HCT116 xenografts from cetuximab-treated mice showed a significant increase in TRAPPC3 and RBM15 compared with vehicle-treated tumors, but the other proteins in the EGFR inhibition signature were either unchanged or were not detected (Fig. 4, HCT116(x)). Of note are the differences between the EGFR inhibition signatures for the treated HCT116 cells and the HCT116 mouse tumors. In HCT116 cells, cetuximab increased CCDC50 and TOMM20, but not in the HCT116 xenografts. The lack of consistent inhibitor-induced protein expression differences in the HCT116 xenograft samples is consistent with the lack of response to cetuximab in vivo (29). MRM data for these experiments are provided in supplemental Fig. S8 and in Table S11. An important aspect of this study is the analysis of the EGFR inhibition signature in archival FFPE tissue specimens. Although a few of the measured peptides yielded CVs ∼40%, most yielded CVs <30%.

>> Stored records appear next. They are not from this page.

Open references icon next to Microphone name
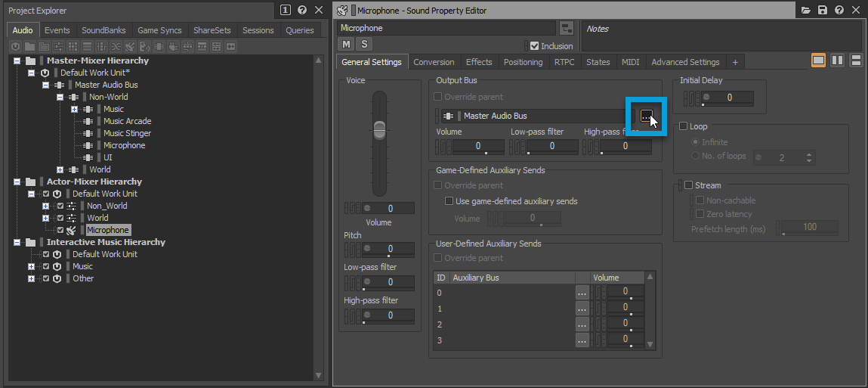 click(567, 29)
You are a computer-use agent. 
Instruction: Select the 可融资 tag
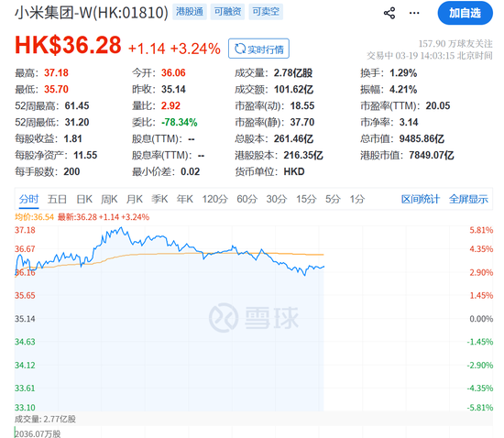[x=227, y=12]
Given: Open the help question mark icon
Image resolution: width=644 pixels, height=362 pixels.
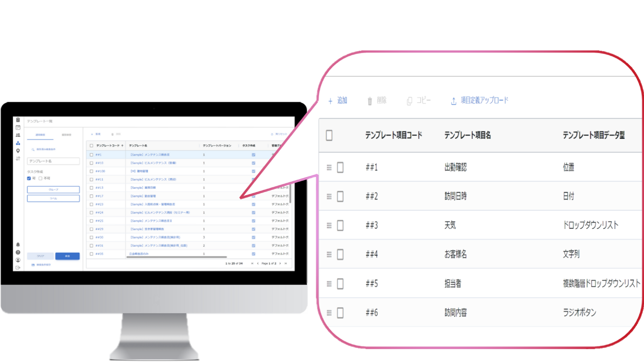Looking at the screenshot, I should coord(18,252).
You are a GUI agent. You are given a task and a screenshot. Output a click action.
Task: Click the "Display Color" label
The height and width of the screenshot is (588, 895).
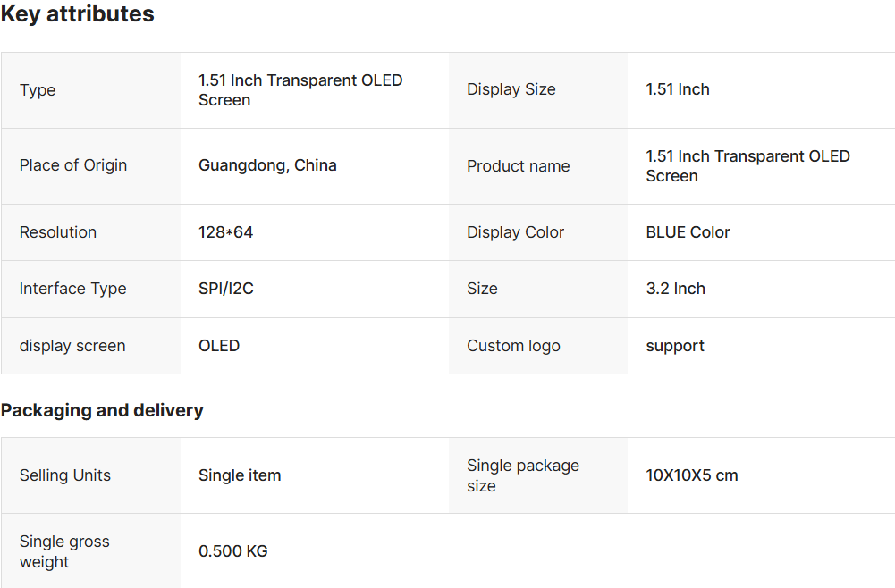pyautogui.click(x=515, y=232)
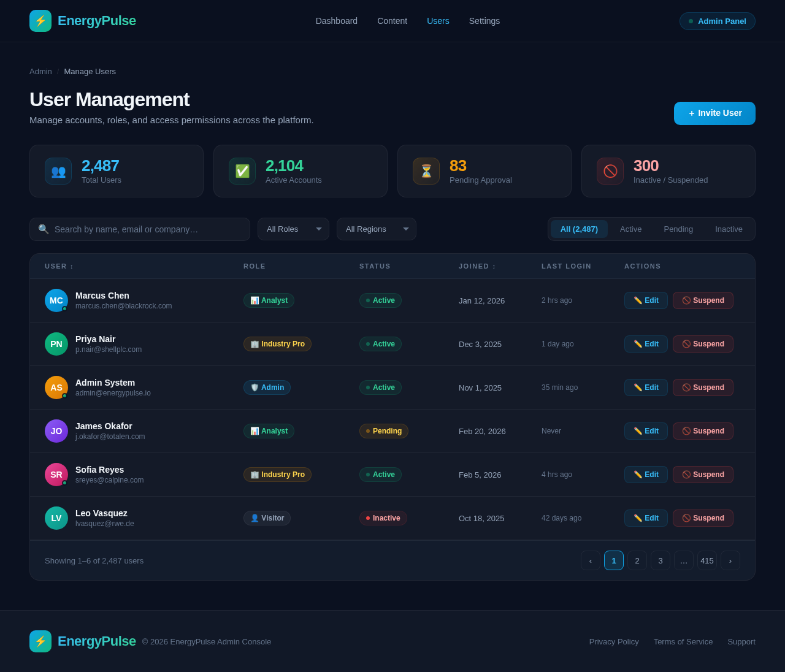Open the Settings menu item
Image resolution: width=785 pixels, height=672 pixels.
click(484, 21)
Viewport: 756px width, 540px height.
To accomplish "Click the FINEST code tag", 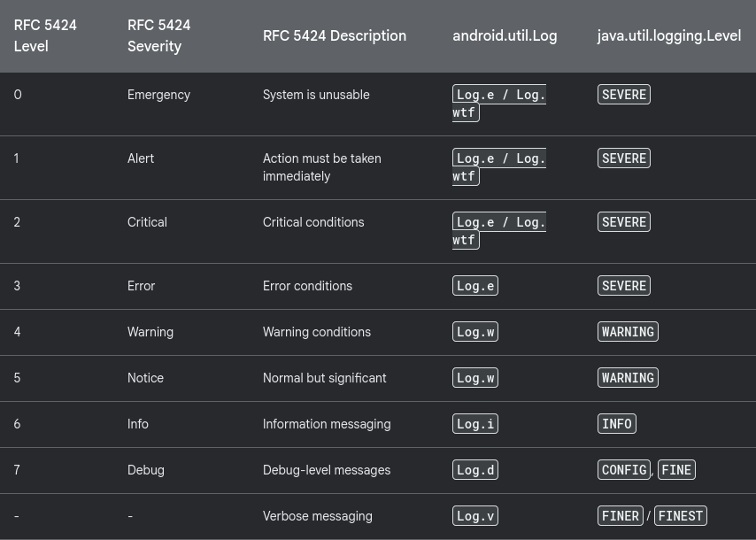I will click(x=680, y=516).

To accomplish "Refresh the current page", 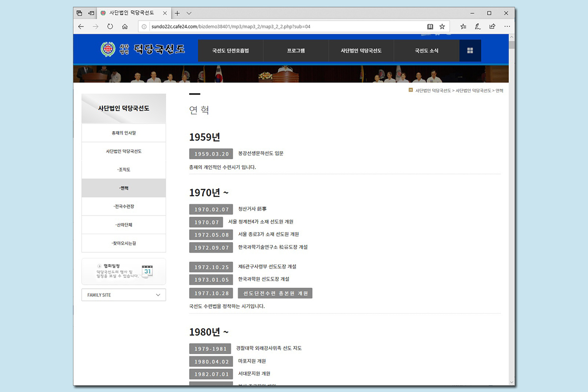I will [x=110, y=26].
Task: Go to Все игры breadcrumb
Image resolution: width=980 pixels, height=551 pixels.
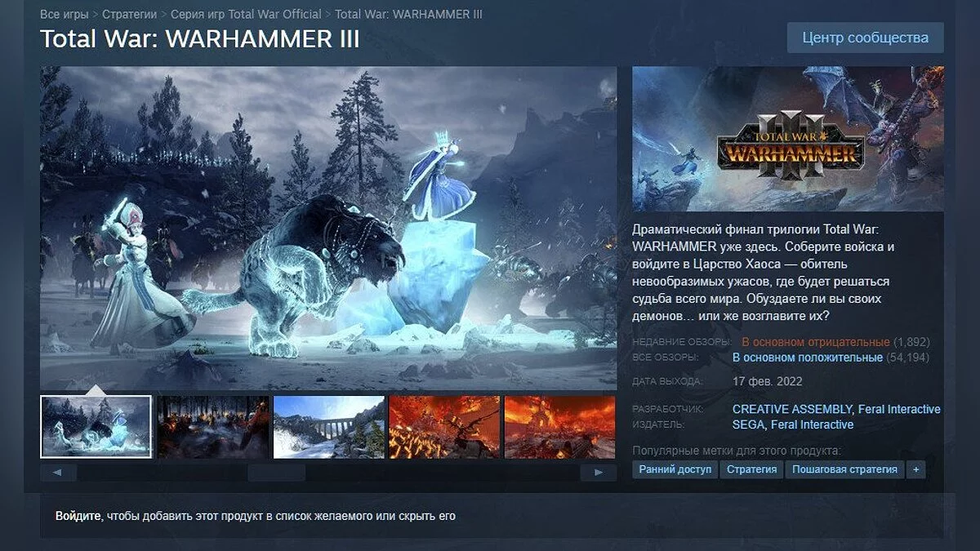Action: pyautogui.click(x=63, y=15)
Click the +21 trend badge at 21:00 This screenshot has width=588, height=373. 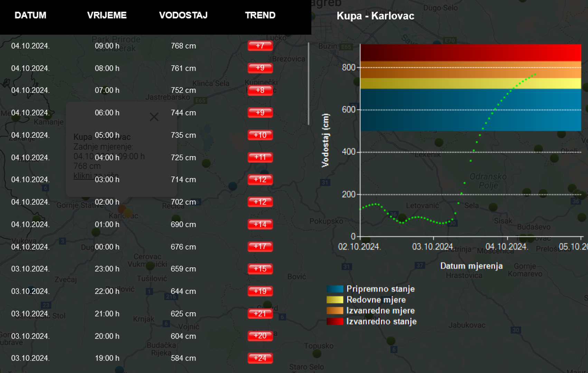point(260,314)
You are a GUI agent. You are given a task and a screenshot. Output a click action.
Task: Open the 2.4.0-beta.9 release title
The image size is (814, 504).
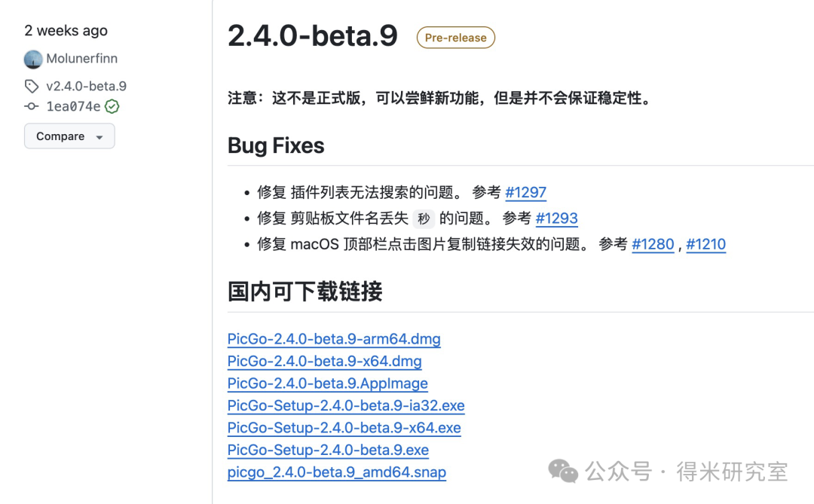click(x=313, y=35)
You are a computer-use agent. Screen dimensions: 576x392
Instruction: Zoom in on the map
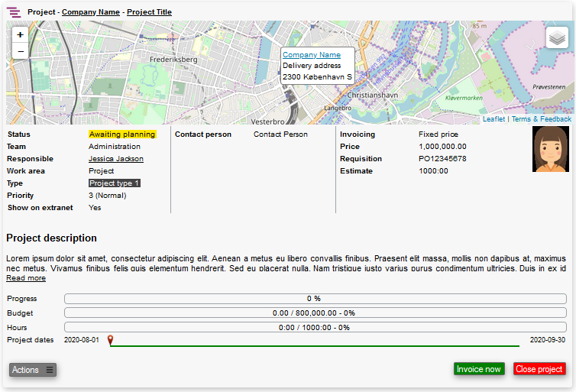(21, 35)

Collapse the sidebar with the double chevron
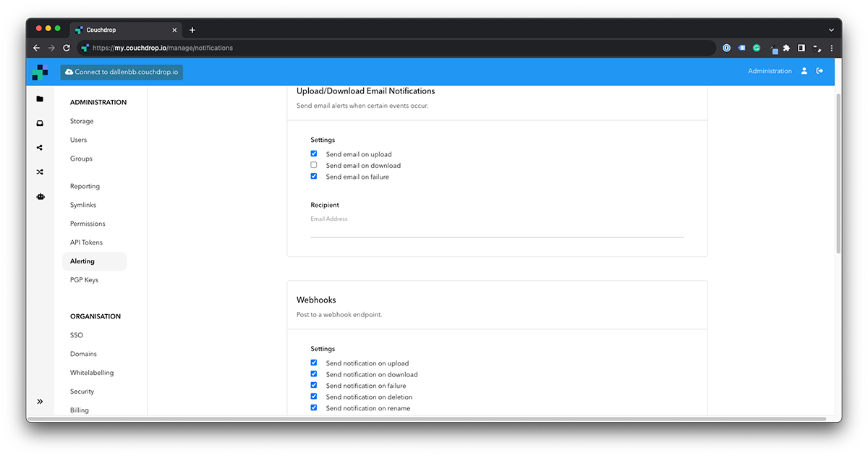pyautogui.click(x=40, y=400)
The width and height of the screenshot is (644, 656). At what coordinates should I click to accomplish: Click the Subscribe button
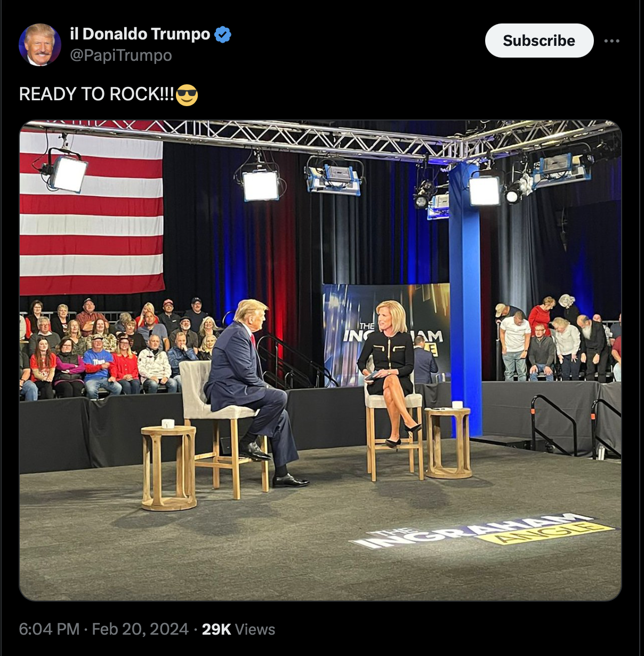[539, 41]
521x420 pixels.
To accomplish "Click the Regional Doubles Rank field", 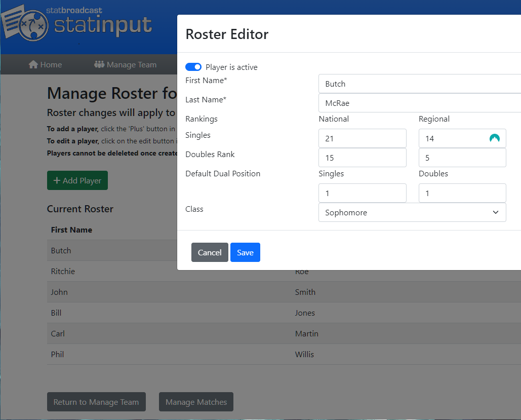I will [462, 158].
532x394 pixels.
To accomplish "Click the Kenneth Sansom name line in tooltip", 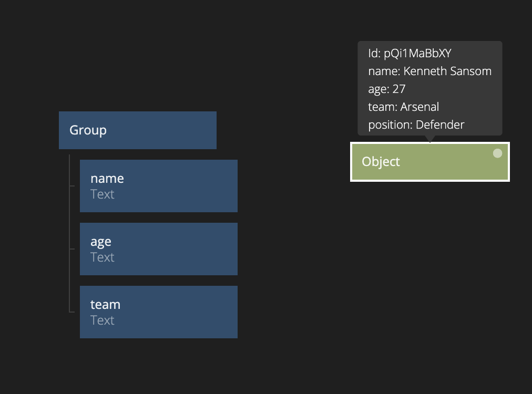I will click(429, 71).
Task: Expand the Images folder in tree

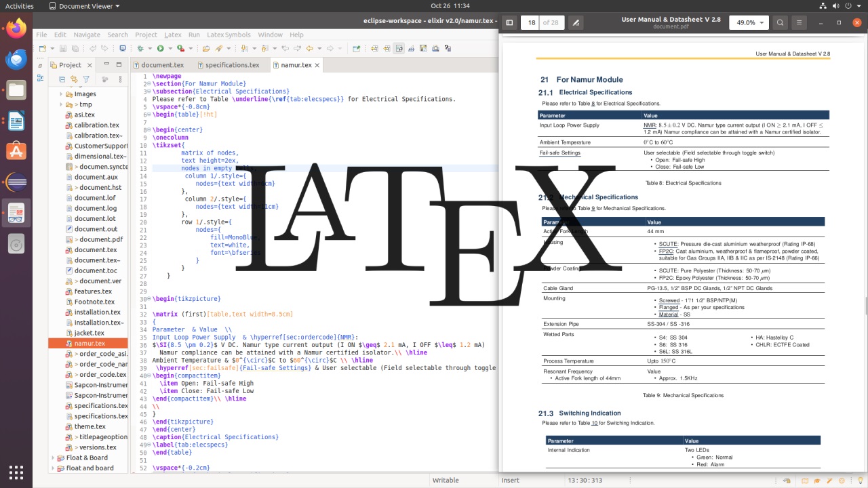Action: [x=61, y=94]
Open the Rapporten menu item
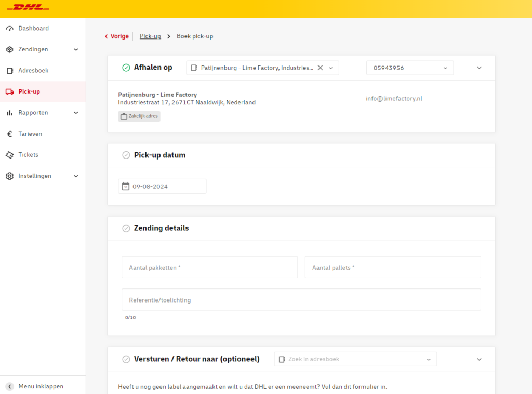 point(33,113)
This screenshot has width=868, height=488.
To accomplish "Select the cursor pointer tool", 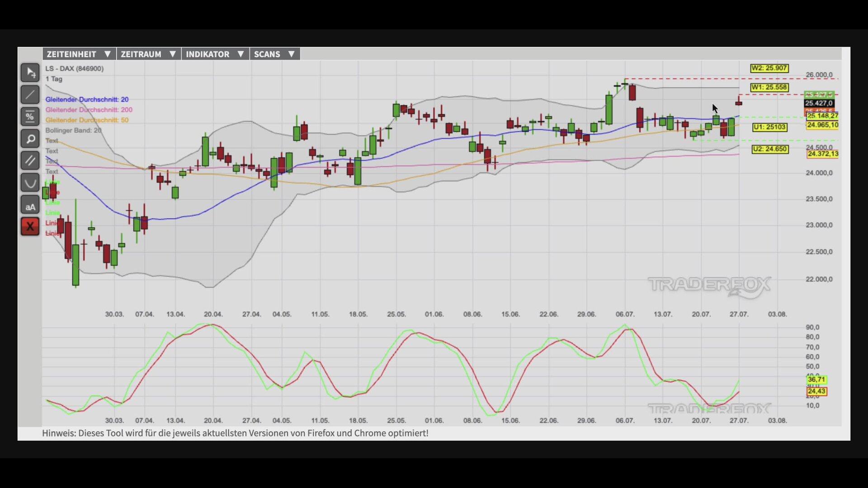I will (x=30, y=72).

Confirmation of the EGFR inhibition signature was assessed by the criteria described above—changes concordant with the A431 model in at least 50% of the measurable signature proteins. The signature was confirmed in DiFi xenografts (five concordant changes in eight detectable signature proteins) but not in HCT116 xenografts (two concordant changes in eight detectable signature proteins).
Use of the EGFR Inhibition Signature to Assess Therapeutic Response to Cetuximab in Ménétrier's Disease
A potential use of the EGFR inhibition signature is to assess a response to drug treatment. To test the applicability of the EGFR inhibition signature to assess the clinical response to EGFR inhibition, we analyzed serial biopsies from a single Ménétrier's disease patient treated with cetuximab, as described in our recent study (28). Ménétrier's disease is a rare hypertrophic gastropathy characterized at the molecular level by high expression of transforming growth factor-α and constitutively activated EGFR signaling (54, 55). Symptoms of Ménétrier's disease are highly responsive to cetuximab therapy, which rapidly and dramatically reverses most effects of the disease (28, 56).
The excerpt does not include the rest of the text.